◆ **Page excerpt**
- - - - -

Rick Hertzberg offers us a graceful, if pessimistic, guide. Money quote:
The President wants to make peace and presumably knows that it won’t happen without a huge and politically brutal American effort. Such an effort would probably provoke the Israel lobby (a better name for which would be the Likud lobby) into an all-out fight against his reëlection. Netanyahu may not be personally and psychologically capable of making the necessary concessions. In any case he couldn’t make them without bringing down his own government, which relies on the extreme revanchist right for its survival, and forming a new coalition with opposition parties like the center-left/center-right Kadima. The rapprochement between Fatah and Hamas, though probably a precondition for an eventual settlement, makes it harder for the Palestinian side to make their own necessary concessions, at least in the short term. Meanwhile, this week’s mass marches along the borders suggest that the Arab Spring has finally come knocking at Israel’s door.
It has indeed been a remarkable week, and as the blog has shown, one that took me by surprise. I saw nothing that new in the president's speech on Israel-Palestine - just a minimal request directed to both sides based on a settlement everyone knows is the only equitable one, and that has been the cornerstone of US policy for a very long time. But the rank hysteria that immediately sprang from Jerusalem and quickly enveloped the far-right-wing-media-industrial-complex, revealed far more plainly than before that the gulf between Israel and the rest of the world is simply vast.
It appears that the maximum Netanyahu would allow in any two state solution are some kind of autonomous bantustans in the West Bank, surrounded by Israeli military and security forces and buffered at the Jordan border with IDF troops. Forget about Jerusalem and the right of return. If this is Israel's bottom line, there will be no peace, and there should be no peace, because of the rank injustice of this non-solution. More to the point, Netanyahu is no longer on the Israeli fringe. As we've tried to document in our series of posts "An Epidemic Of Not Watching", there is very solid and wide support in Israel for such a maximalist position, and in America, this is what most of the American Jewish Establishment has fatefully backed.

- - - - -

◆ **Exercise input**
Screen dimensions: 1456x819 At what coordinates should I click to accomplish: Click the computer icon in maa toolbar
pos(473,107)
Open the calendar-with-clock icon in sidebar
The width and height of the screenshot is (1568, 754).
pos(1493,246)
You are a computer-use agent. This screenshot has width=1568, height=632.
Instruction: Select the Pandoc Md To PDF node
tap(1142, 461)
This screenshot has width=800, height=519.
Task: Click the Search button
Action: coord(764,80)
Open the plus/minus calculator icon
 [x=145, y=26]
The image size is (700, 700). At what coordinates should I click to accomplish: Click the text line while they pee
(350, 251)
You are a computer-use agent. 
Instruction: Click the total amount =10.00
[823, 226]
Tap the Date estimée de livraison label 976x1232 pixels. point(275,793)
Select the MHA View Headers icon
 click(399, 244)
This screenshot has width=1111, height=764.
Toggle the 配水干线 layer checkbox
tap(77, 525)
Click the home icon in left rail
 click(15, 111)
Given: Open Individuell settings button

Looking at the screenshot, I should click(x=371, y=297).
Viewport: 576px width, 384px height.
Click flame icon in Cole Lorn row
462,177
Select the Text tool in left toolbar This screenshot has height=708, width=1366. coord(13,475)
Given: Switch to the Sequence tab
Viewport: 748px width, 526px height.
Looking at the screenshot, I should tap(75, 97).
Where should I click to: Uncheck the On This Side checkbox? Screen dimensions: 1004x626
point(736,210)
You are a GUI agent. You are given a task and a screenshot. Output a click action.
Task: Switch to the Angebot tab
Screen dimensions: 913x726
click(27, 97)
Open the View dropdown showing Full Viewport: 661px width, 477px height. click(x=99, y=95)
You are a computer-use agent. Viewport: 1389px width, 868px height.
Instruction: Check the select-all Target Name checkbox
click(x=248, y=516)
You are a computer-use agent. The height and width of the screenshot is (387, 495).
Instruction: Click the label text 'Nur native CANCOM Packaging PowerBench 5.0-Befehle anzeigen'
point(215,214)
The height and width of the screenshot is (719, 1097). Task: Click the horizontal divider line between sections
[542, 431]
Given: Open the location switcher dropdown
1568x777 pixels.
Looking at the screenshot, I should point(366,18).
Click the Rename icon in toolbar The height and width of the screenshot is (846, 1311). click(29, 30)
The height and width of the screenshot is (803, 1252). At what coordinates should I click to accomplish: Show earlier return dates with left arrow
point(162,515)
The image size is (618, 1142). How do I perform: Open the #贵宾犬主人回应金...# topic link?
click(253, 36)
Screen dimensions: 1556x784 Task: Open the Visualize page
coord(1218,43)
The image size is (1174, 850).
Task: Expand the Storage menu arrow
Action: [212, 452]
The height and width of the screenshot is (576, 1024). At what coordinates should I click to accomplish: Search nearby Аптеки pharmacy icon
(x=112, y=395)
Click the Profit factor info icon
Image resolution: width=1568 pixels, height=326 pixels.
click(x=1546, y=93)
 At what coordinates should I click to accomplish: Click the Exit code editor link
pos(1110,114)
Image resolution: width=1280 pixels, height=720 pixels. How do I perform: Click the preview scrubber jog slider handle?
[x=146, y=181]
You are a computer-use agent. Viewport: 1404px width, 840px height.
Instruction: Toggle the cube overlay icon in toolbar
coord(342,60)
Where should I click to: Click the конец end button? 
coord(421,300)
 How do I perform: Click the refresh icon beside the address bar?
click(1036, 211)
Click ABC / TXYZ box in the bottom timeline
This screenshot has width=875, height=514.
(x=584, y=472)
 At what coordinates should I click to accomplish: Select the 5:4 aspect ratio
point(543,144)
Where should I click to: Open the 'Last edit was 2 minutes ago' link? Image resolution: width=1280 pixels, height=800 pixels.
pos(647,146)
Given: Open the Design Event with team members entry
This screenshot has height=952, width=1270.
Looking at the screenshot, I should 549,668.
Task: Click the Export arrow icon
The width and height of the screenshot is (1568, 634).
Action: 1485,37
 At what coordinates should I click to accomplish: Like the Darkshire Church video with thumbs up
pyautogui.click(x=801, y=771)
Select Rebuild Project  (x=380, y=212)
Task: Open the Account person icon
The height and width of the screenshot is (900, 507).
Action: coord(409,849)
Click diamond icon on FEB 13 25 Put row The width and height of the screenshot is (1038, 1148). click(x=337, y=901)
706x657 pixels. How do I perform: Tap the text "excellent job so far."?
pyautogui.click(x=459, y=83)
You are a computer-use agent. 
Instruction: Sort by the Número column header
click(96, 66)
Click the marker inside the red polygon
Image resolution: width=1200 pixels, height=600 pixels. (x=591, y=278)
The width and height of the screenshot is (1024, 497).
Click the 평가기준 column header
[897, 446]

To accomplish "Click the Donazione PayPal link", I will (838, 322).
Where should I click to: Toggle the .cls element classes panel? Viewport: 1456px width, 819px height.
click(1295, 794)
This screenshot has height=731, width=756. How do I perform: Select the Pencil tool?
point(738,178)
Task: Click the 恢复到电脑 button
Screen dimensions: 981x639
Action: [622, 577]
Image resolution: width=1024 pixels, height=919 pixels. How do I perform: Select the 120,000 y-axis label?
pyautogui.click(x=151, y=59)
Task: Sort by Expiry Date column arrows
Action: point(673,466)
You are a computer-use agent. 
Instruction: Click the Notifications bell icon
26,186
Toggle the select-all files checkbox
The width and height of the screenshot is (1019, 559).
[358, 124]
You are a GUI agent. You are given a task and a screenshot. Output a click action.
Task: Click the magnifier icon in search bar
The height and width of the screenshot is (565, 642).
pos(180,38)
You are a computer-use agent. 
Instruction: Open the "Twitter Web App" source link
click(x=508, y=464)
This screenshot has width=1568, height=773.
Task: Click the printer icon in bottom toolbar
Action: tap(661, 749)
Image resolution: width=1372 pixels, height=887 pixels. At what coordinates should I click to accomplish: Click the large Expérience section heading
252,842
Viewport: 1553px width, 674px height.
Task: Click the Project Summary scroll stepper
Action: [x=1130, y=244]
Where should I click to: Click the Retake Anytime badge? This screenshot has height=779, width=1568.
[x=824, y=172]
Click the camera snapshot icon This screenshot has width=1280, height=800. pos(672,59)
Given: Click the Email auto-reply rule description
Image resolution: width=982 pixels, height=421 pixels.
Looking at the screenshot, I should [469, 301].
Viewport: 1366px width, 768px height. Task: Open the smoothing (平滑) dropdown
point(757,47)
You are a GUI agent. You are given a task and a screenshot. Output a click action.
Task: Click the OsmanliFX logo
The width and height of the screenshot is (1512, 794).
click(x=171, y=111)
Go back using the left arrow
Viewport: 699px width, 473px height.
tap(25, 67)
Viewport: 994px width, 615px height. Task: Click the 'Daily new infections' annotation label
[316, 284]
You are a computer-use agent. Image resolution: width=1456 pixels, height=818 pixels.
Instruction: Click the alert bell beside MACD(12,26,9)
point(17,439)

- - - - -

◆ **Goals**
1. Answer these questions about the Israel-Palestine post, each on its own line.
(a) What name does the quoted passage suggest would be better for the Israel lobby?
(b) Which party is named as a possible partner in a new coalition for Netanyahu?
(c) What is the title of the series of posts mentioned?
2. In the records, rewrite the lines between the line holding "Where should I click to: Open" and the line holding "Action: coord(409,849)", inclusive, substituting "Goal" for "Task" and changing nothing else. Give only those lines.

◆ **Answers per task**
1.
(a) The Likud lobby
(b) Kadima
(c) "An Epidemic Of Not Watching"

2.
Where should I click to: Open the 'Last edit was 2 minutes ago' link? Image resolution: width=1280 pixels, height=800 pixels.
pos(647,146)
Given: Open the Design Event with team members entry
This screenshot has height=952, width=1270.
Looking at the screenshot, I should 549,668.
Goal: Click the Export arrow icon
The width and height of the screenshot is (1568, 634).
Action: 1485,37
 At what coordinates should I click to accomplish: Like the Darkshire Church video with thumbs up
pyautogui.click(x=801, y=771)
Select Rebuild Project  (x=380, y=212)
Goal: Open the Account person icon
The height and width of the screenshot is (900, 507).
Action: coord(409,849)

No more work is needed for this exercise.